** start of MATERIAL PROVIDED **

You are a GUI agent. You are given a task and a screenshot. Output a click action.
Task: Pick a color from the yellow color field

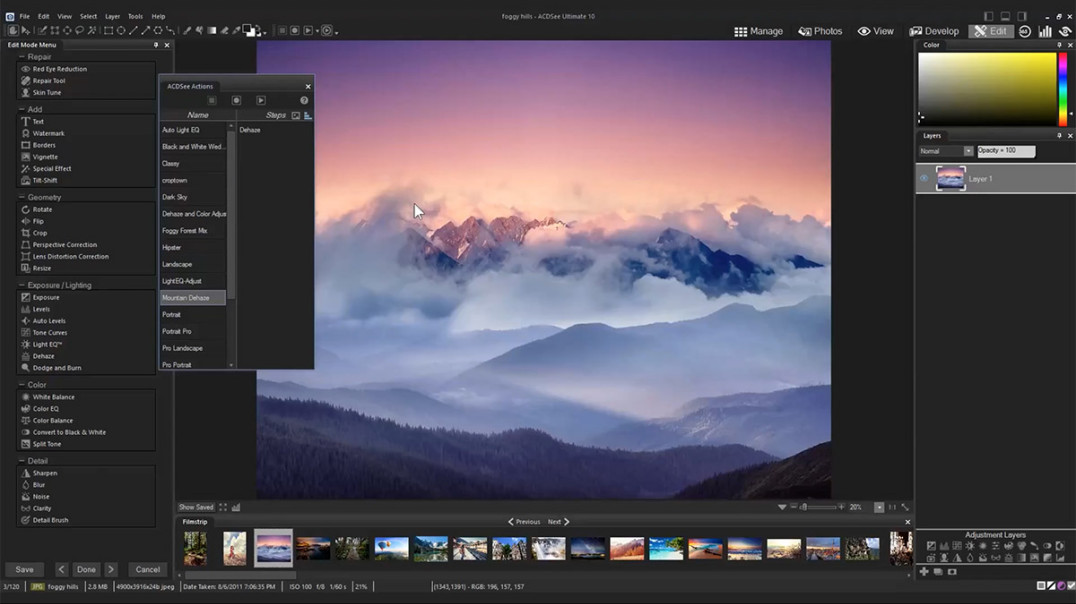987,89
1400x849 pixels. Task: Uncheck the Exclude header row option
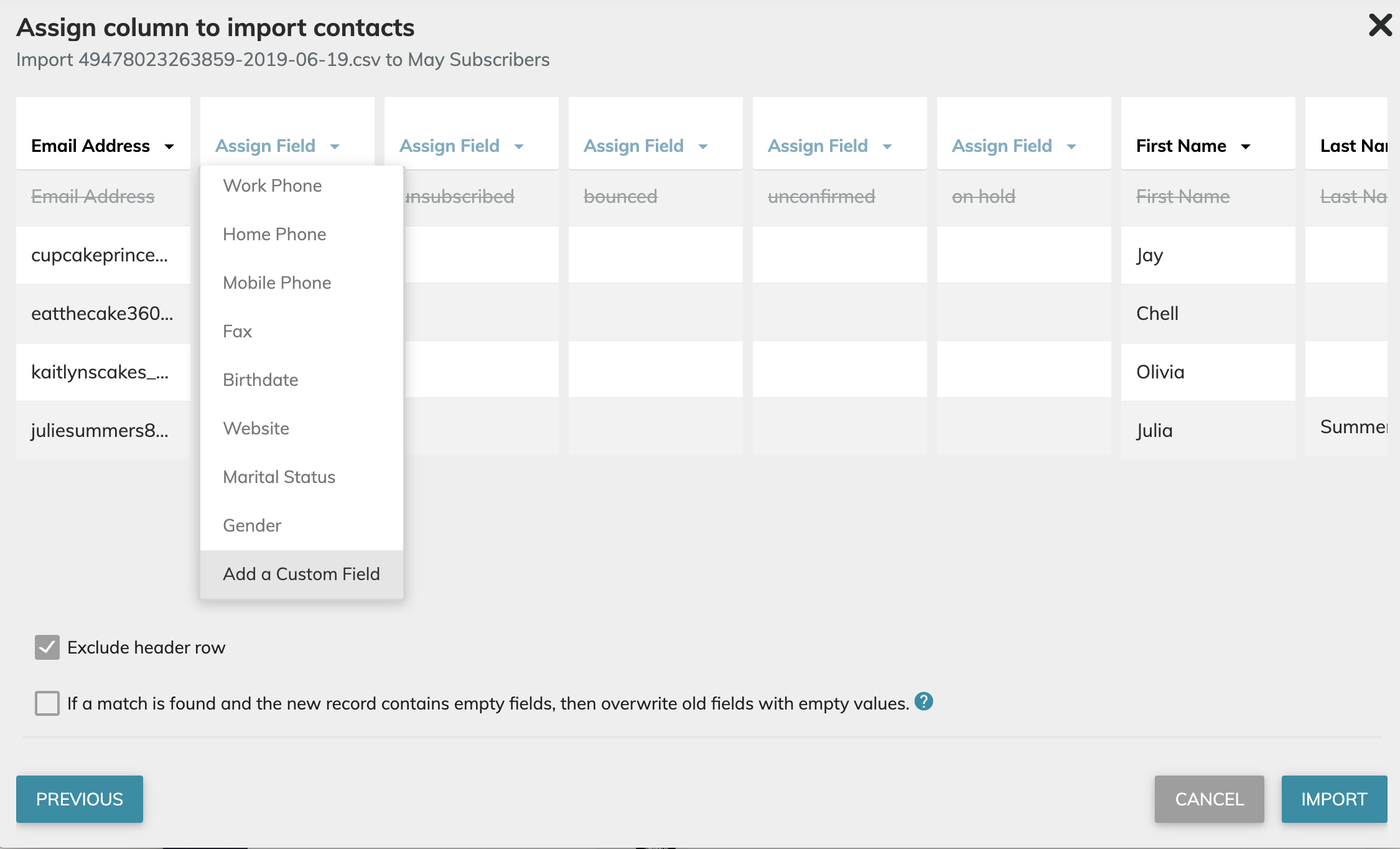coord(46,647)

** end of MATERIAL PROVIDED **

**WORK INSTRUCTIONS:**
Rescale the listing above by reproducing all of its lines, requests included, with each answer coordinate multiplied by 1.1 and rounded to a whole number (halves round up). Leave the pictures out.

**REPLY:**
You are a GUI agent. You are given a task and a screenshot. Output a click action.
Task: Pick a color from the yellow color field

1086,98
1400x849 pixels. Task: Uncheck the Exclude header row option
coord(51,712)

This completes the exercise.